No where is it written that a divorce has to be contentious or bitter or a long, drawn-out process.
And yet, our Brooklyn family law attorneys know that is the view that many have of it. That viewpoint stems from the fact that in a traditional divorce, your case goes through the courts. Litigation by its very nature is adversarial, pitting one side against another and often escalating disputes that might have otherwise been fairly easily resolved.
Uncontested divorces tend to move the fastest through the system because both parties have agreed to the most or all of the terms before the paperwork is ever filed.
That's not the only option. Collaborative divorce may be something you want to explore.
We recognize that there may be a few sticking points even in friendly splits. It may not be enough to drive you to duke it out for years in court, but you'd like to have it resolved before walking away nonetheless.
For example, let's say you are parents and the issue is a certain holiday. One side of the family tends to have a rather large annual celebration, while the other's traditions are a little less concrete. The former feels like that should be "his" holiday with the children. The other is reluctant to give it up entirely.

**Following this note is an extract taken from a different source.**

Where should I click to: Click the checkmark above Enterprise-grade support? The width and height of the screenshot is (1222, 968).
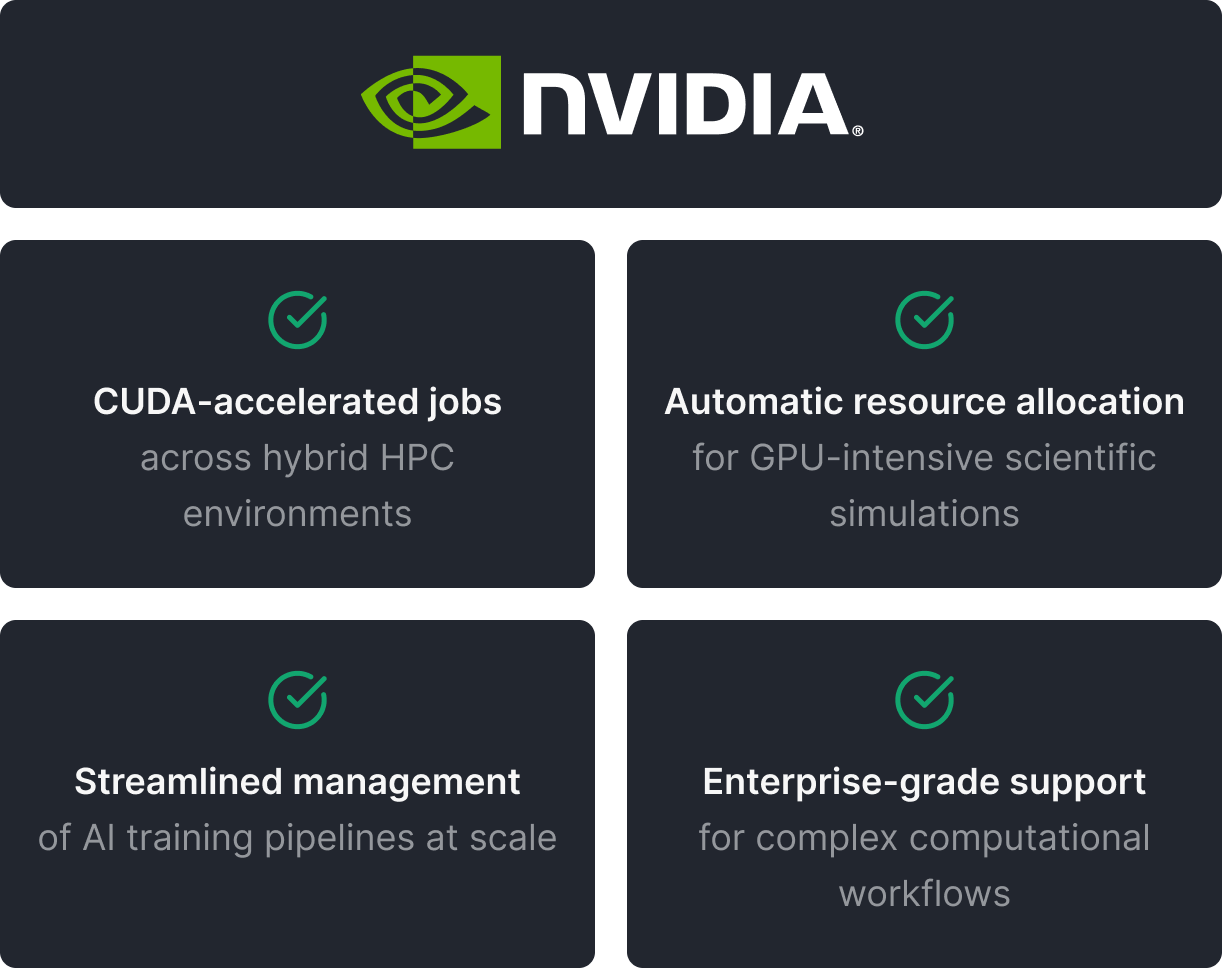(x=924, y=700)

Going a more traditional route can mean this single issue could take months to resolve. You could go the mediation route, but then neither of you have the benefit of your own legal representation to ensure your interests are protected. This is where a collaborative divorce might come into play.
It's a dispute resolution process through which both parties and their lawyers agree to commit themselves to resolving differences fairly, respectfully and without the threat of going to court. This is an especially attractive option for parents because of how contentious the court process can be. These are individuals who know they are going to have to be partners in parenting for many years to come. They don't want to lay the foundation for a pattern of ill-will and poor communication that will ultimately negatively affect their children. They see the value in learning to work together at the outset of this newly-single chapter of their lives.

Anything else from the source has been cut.